C3-independent immune haemolysis: haemolysis of EAC14oxy2 cells by C5-C9 without participation of C3.

H Kitamura, M Matsumoto, K Nagaki
PMCID: PMC1454908  PMID: 6237987

Abstract

C3-independent immune haemolysis was studied using EAC14oxy2 cells and purified C5, C6, C7, C8 and C9. We have found that EAC14oxy2 cells were lysed by C5-C9 and that haemolysis occurs, even after pretreatment of the cells and the C5-C9 preparation with anti-C3. This indicates that EAC14oxy2 can be lysed by C5-C9 without any participation of C3. In contrast, EAC1 and EAC14 cells are not lysed by C5-C9, suggesting that our C5-C9 preparation lacks activated complement components, such as C3bBb, C5b6 or C(56)a.
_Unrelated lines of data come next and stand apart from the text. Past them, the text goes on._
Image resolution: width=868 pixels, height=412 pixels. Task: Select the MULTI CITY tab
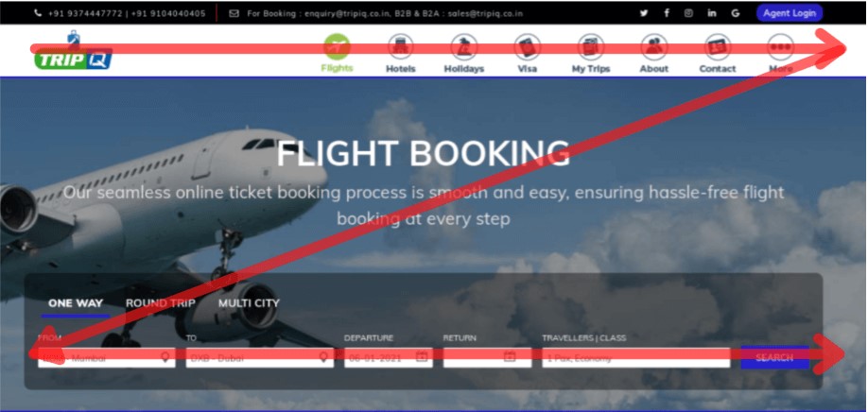(x=249, y=303)
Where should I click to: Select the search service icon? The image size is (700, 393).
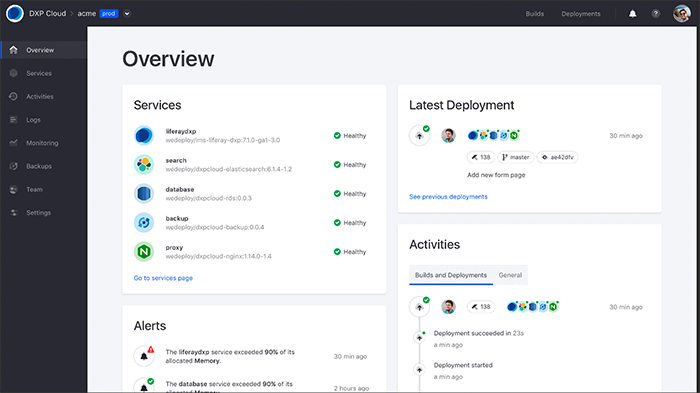tap(144, 164)
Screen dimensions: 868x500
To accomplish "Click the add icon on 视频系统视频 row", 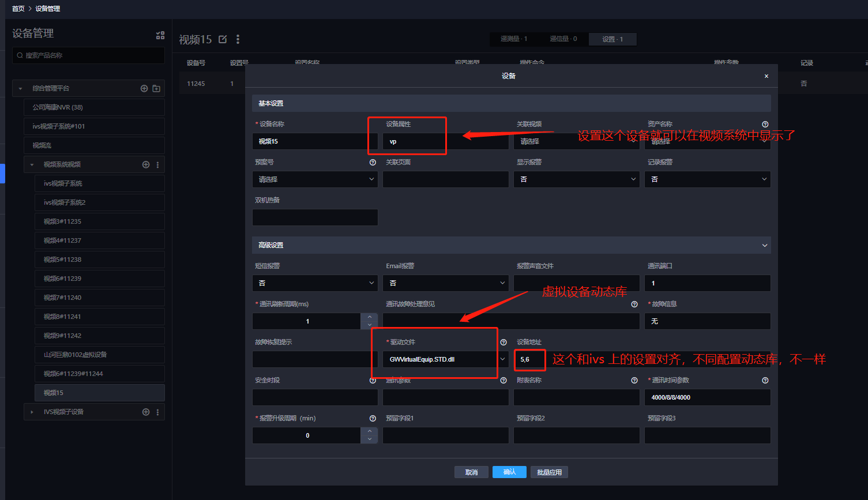I will click(146, 164).
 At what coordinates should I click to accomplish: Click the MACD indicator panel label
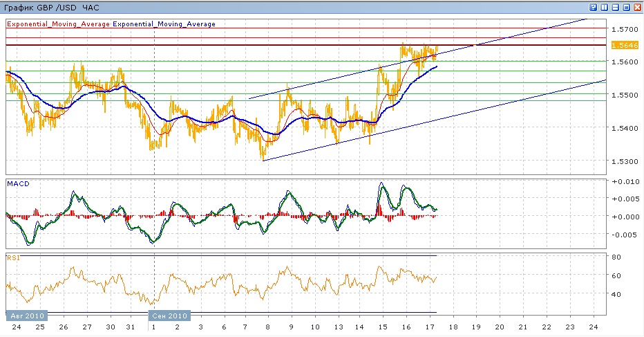17,183
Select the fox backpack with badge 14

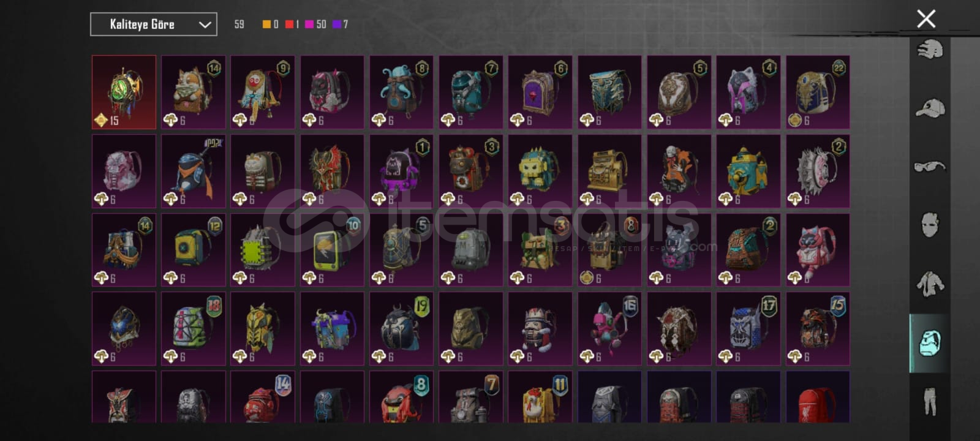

Based on our study of the haemolysis of EAC14oxy2, we have determined that: (i) EAC14oxy2 cells are lysed by a preparation of C5, C6, C7, C8 and C9, but no lysis occurs when any one of these complement is absent, (ii) for significant haemolysis of EAC14oxy2, a higher concentration of C5 is necessary as compared to the C5 requirement when haemolysis occurs in the presence of C3, (iii) the degree of haemolysis is linearly related to the concentration of C5 and does not reach a plateau, despite the addition of as much as 3,200 U of C5, and (iv) the degree of haemolysis is linearly related to the concentration of cell bound C42. These observations suggest that, in the absence of C3, the C3 convertase C42 can activate C5 directly, resulting in the formation of the membrane attack complex, C5b-9.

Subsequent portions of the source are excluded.